## BEGIN INPUT MATERIAL

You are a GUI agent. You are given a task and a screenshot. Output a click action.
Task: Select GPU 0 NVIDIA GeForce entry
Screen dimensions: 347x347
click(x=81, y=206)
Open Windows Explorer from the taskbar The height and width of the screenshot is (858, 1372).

## END INPUT MATERIAL
## BEGIN INPUT MATERIAL

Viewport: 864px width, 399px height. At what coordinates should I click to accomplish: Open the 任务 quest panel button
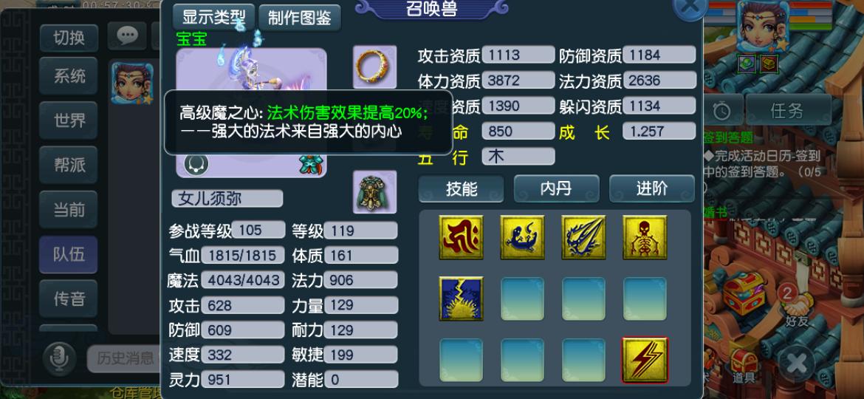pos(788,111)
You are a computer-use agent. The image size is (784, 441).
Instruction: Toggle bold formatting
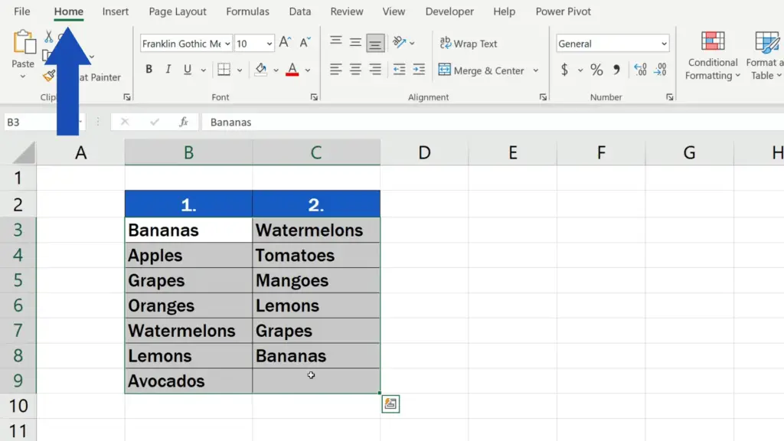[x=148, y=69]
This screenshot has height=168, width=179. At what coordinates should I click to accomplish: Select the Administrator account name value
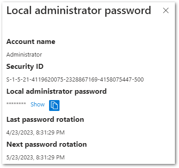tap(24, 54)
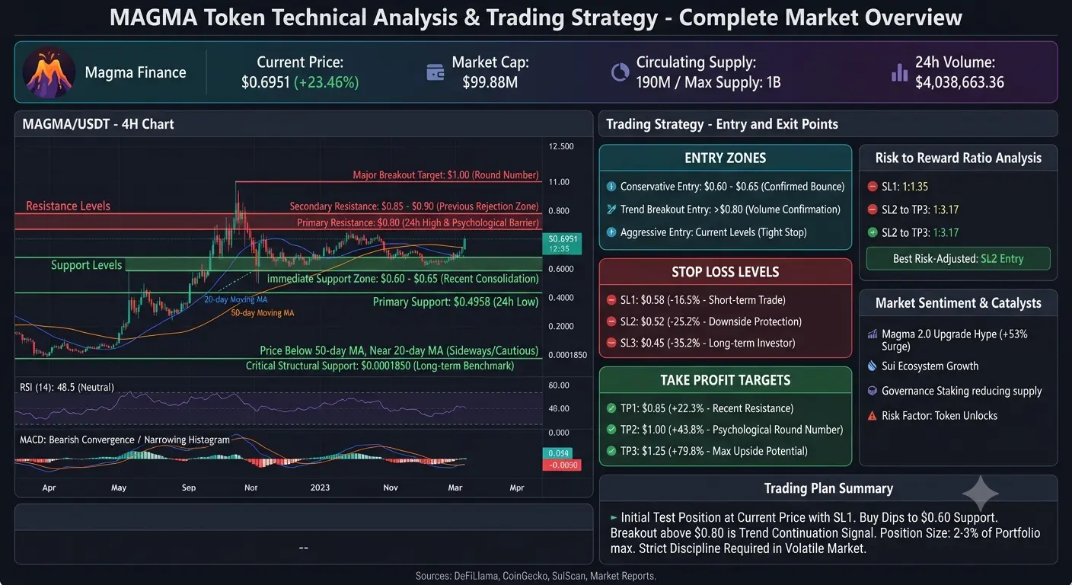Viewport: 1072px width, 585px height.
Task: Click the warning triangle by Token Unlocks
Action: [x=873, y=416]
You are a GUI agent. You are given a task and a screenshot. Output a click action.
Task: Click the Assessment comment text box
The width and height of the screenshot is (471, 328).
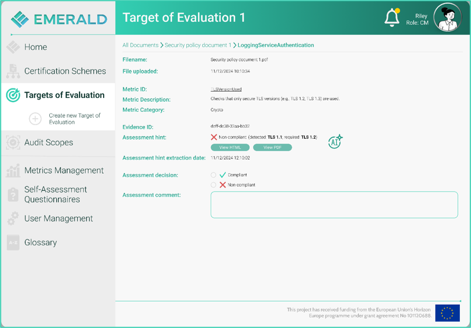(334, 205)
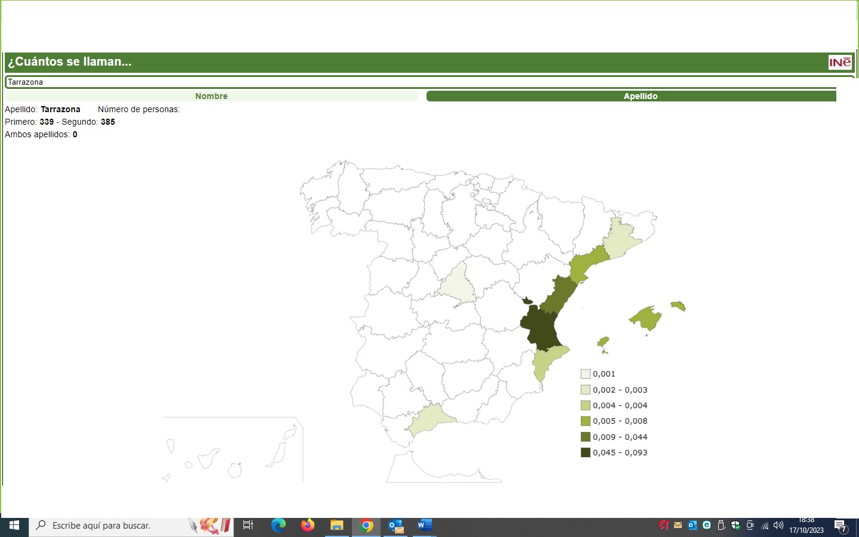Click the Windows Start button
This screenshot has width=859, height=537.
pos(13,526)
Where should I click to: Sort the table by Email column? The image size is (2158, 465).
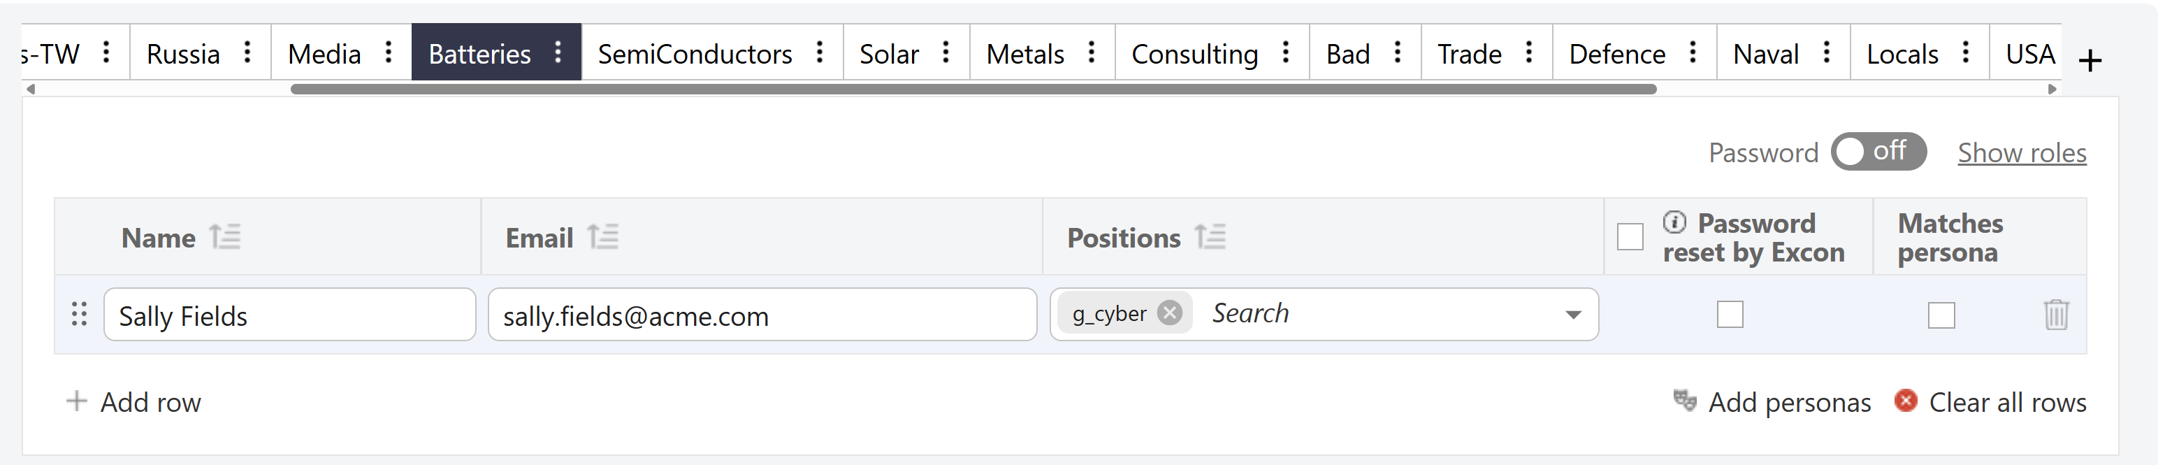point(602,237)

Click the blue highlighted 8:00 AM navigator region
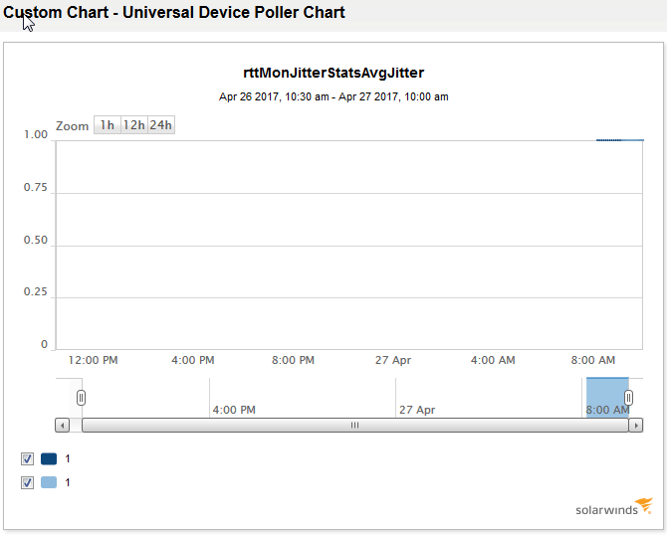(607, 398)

## END INPUT MATERIAL
## BEGIN INPUT MATERIAL

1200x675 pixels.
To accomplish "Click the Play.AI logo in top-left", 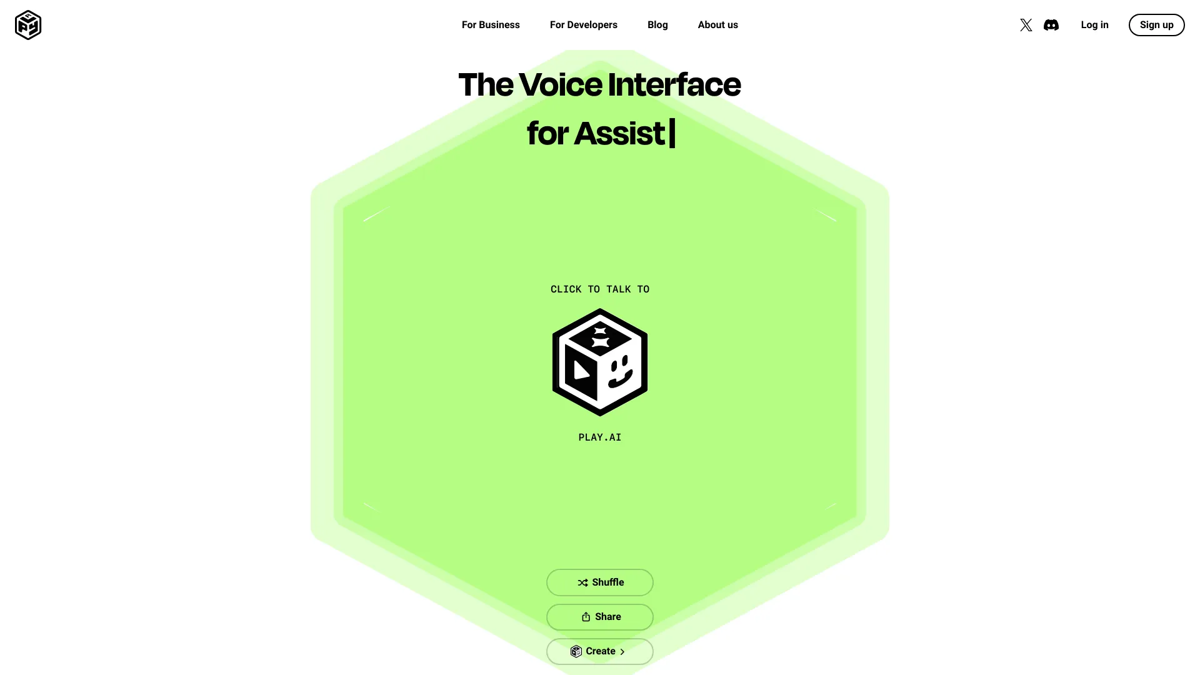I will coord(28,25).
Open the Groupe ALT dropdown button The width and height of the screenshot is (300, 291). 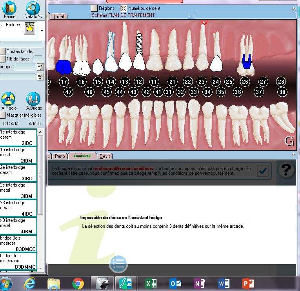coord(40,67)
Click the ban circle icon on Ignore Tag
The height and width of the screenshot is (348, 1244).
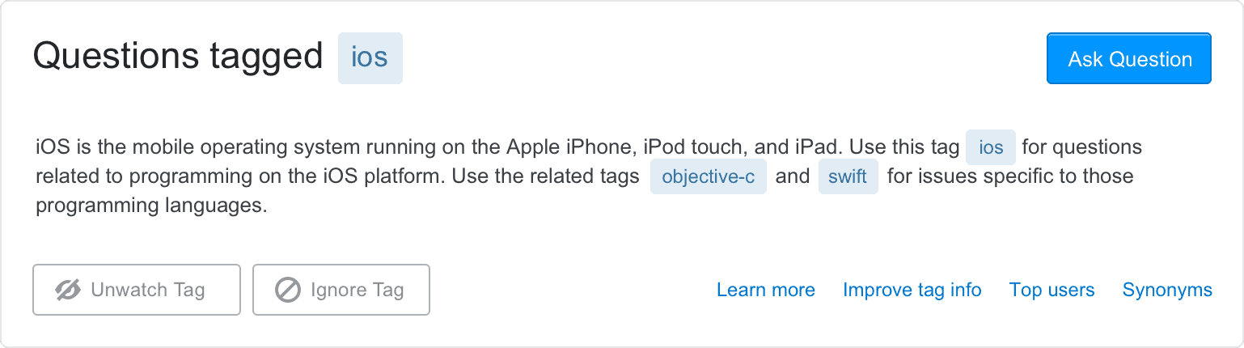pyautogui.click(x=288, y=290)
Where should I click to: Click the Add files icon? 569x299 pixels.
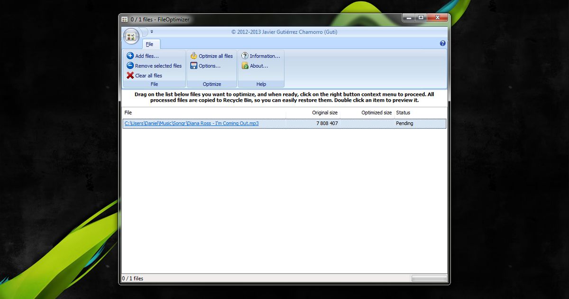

## END INPUT MATERIAL

- TASK DESCRIPTION -
Duplicate the stretch of material from the line containing "Viewport: 864px width, 399px" through the line containing "point(602,237)", keeping every line as it stands but leaving out the pictures.

- OUTPUT FOR THIS EXERCISE -
Viewport: 864px width, 399px height. At what coordinates should I click to accomplish: Open the 任务 quest panel button
pos(788,111)
You are a computer-use agent. The image size is (784, 441).
Instruction: Toggle bold formatting
[x=148, y=69]
This screenshot has height=168, width=179. At what coordinates should I click to accomplish: Select the Administrator account name value
tap(24, 54)
Viewport: 1072px width, 585px height.
Task: Click the warning triangle by Token Unlocks
Action: [x=873, y=416]
You are a GUI agent. You are given a task and a screenshot. Output a click action.
Task: Click the Assessment comment text box
The width and height of the screenshot is (471, 328).
(334, 205)
Click the Windows Start button
This screenshot has width=859, height=537.
pos(13,526)
Where should I click to: Sort the table by Email column? The image size is (2158, 465).
point(602,237)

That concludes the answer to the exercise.